Agencies and professionals should be honest and explicit with children and families about professional roles, responsibilities, powers and expectations, and about what is and is not negotiable.

Working relationships with families should develop according to individual circumstances. From the outset, professionals should assess if, when, and how the involvement of different family members – both children and adults – can contribute to safeguarding and promoting the welfare of a particular child or group of children. This assessment may change over time as more information becomes available or as families feel supported by professionals. 

Communication and Explanation

Good communication both between professionals and with the family is an essential part of child protection. Problems, and tragedies, have too often stemmed from the failure to share information or give clear explanations to ensure that key people are aware of the concerns.

Good communication with the family is equally important. Parents and children/young people are entitled to explanations about:

  • What is happening and why
  • What is planned or likely to happen; and
  • Who the person talking to them is, and what their role is.

They are also entitled to be listened to and to ask questions. Giving explanations is not always easy, emotions may be running high or the situation itself may be far from clear. Professionals should try to answer all questions honestly and openly acknowledging that they may not have all the information at that point in time.

Additionally, a parent may be suspected of causing the alleged abuse.

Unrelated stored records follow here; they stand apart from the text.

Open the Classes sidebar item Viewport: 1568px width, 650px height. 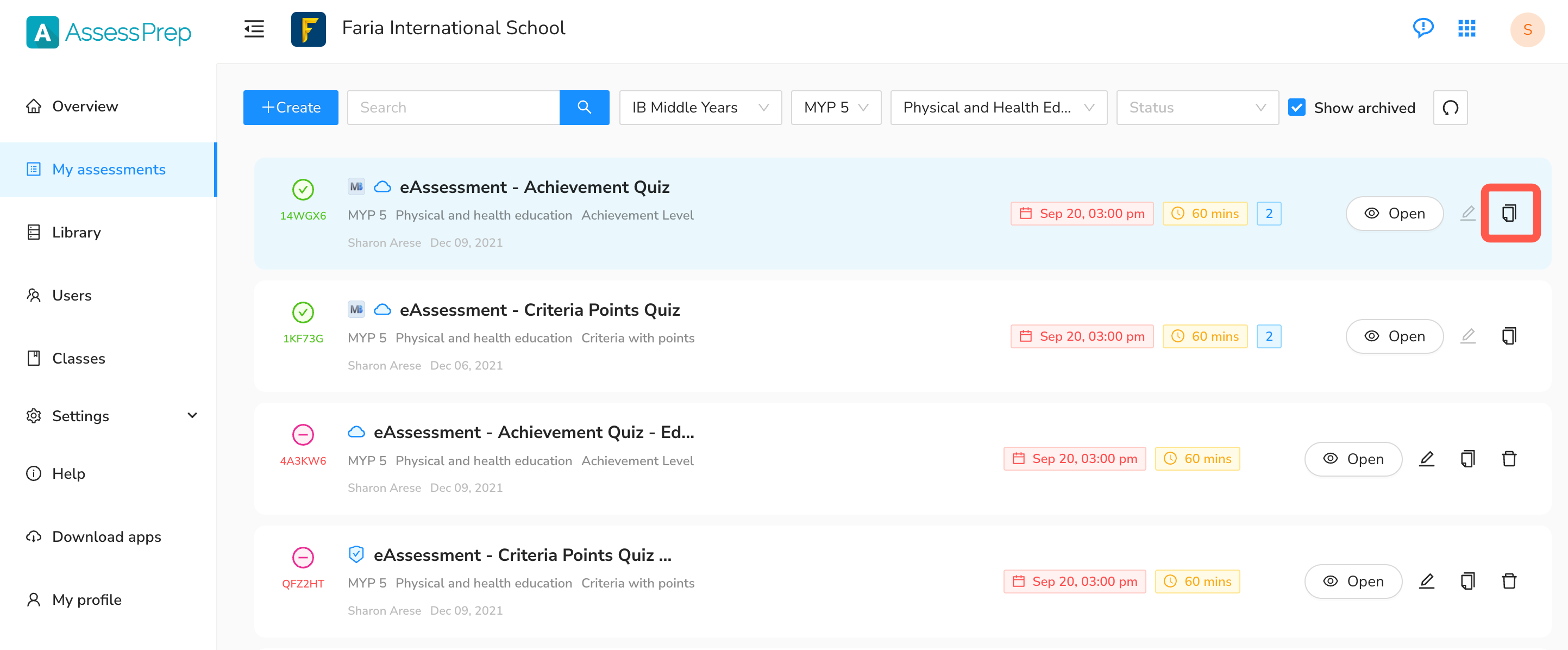(x=79, y=358)
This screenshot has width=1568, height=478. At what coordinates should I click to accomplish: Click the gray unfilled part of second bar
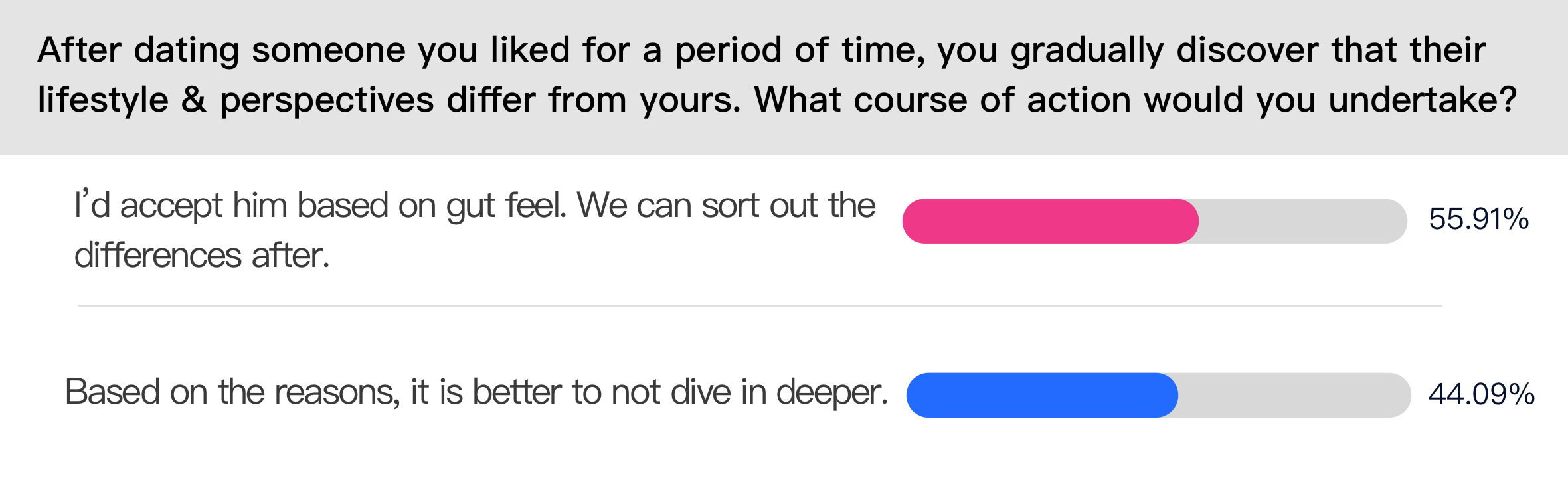[x=1294, y=395]
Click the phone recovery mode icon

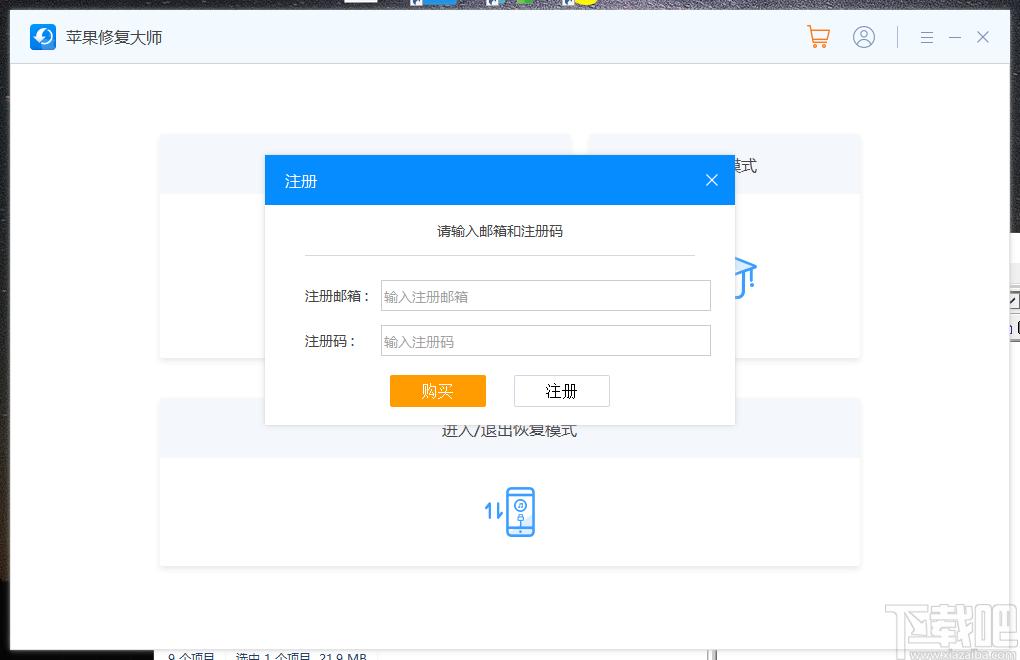pyautogui.click(x=519, y=512)
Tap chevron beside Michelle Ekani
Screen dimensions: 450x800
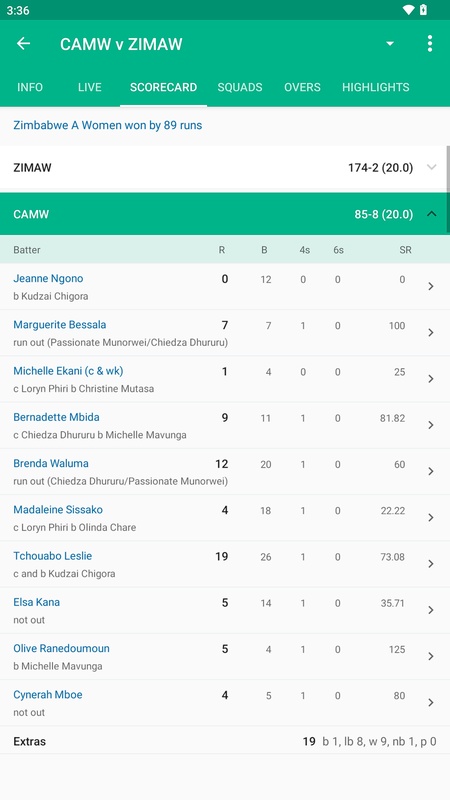click(x=431, y=379)
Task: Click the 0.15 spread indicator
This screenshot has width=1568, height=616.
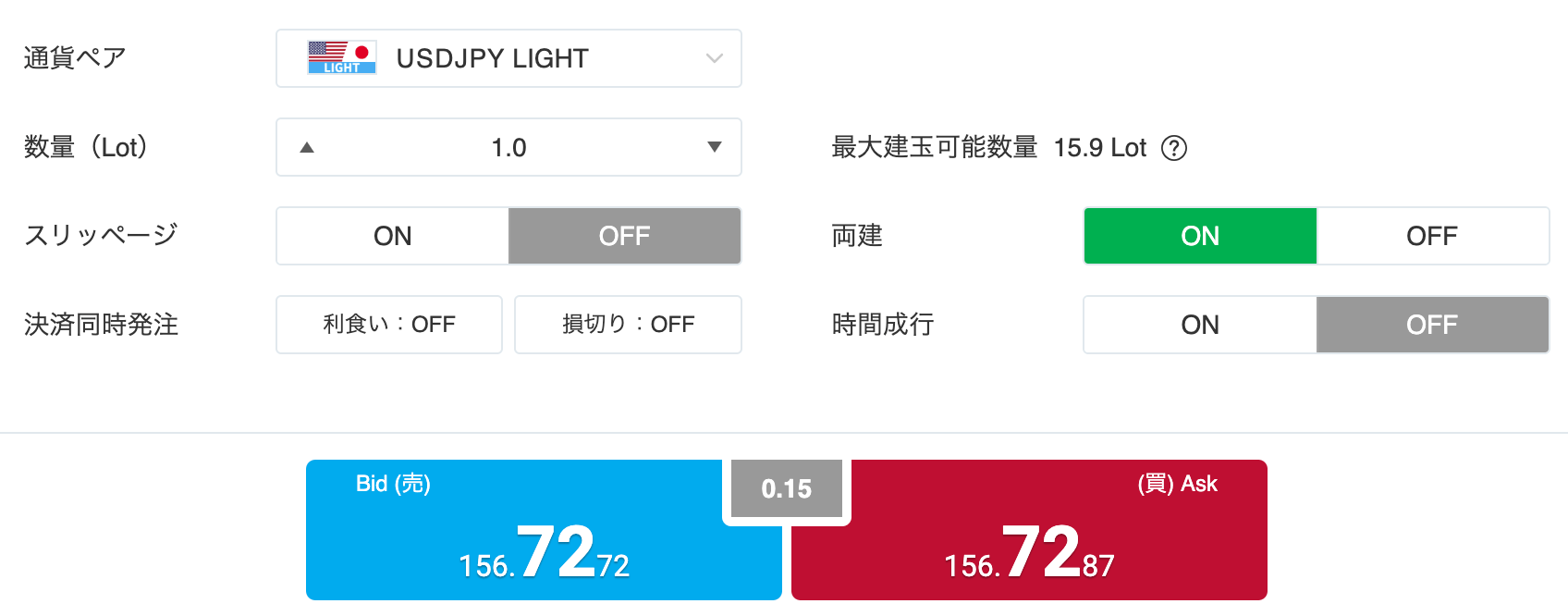Action: coord(787,488)
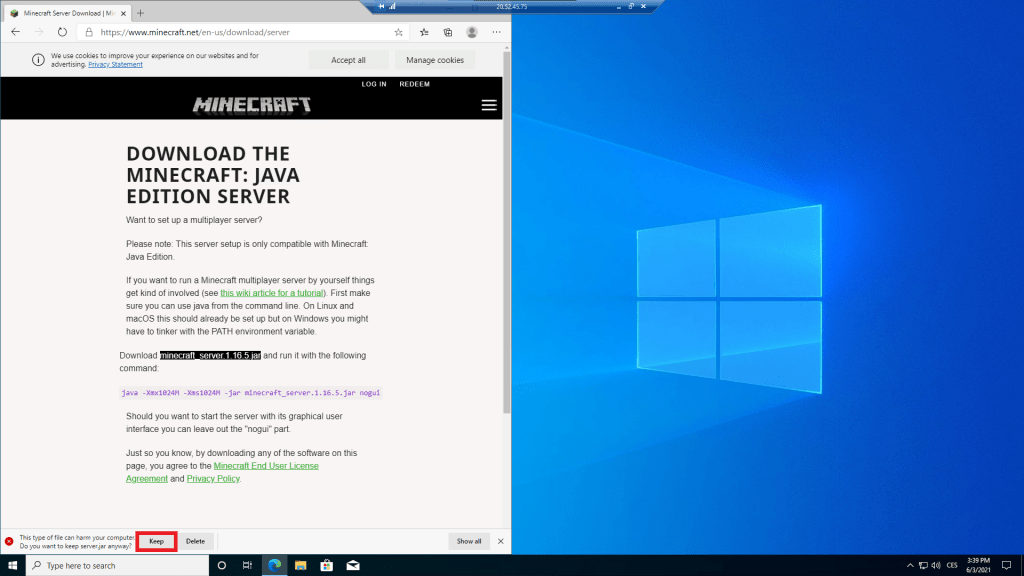Open the user profile avatar in Edge
This screenshot has height=576, width=1024.
pyautogui.click(x=472, y=32)
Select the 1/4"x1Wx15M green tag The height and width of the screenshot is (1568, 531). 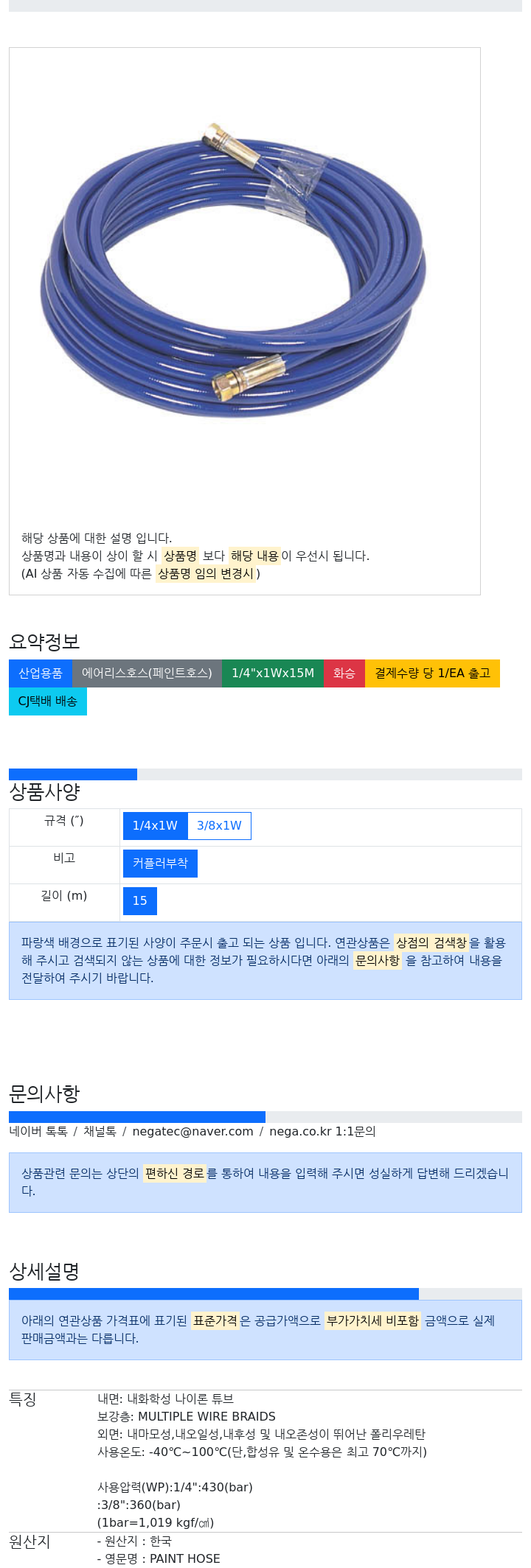click(x=273, y=673)
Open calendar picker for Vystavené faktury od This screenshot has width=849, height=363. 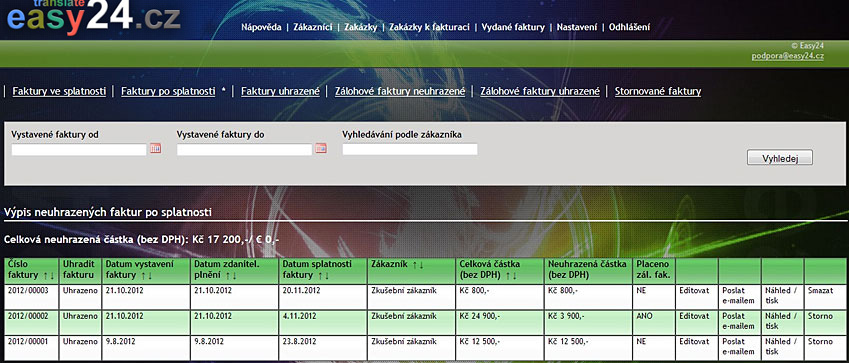click(155, 148)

If the police are likely to question someone, care will need to be taken not to pre-empt their interview or cause a situation where a child or young person is put under pressure to retract an allegation. If it becomes clear that the police will be involved, this should be openly acknowledged.

Professionals should bear in mind that they are likely to be more familiar with the system than the family, that explanations are likely to take time and may need to be repeated. It may be helpful to offer to put explanations in writing. Silence should never be construed as understanding and professionals need to be alert to the possibility of misconceptions, arising either from ignorance or from media reports.

Scrupulous care must be taken to ensure that parents and child/young people are informed of their legal rights.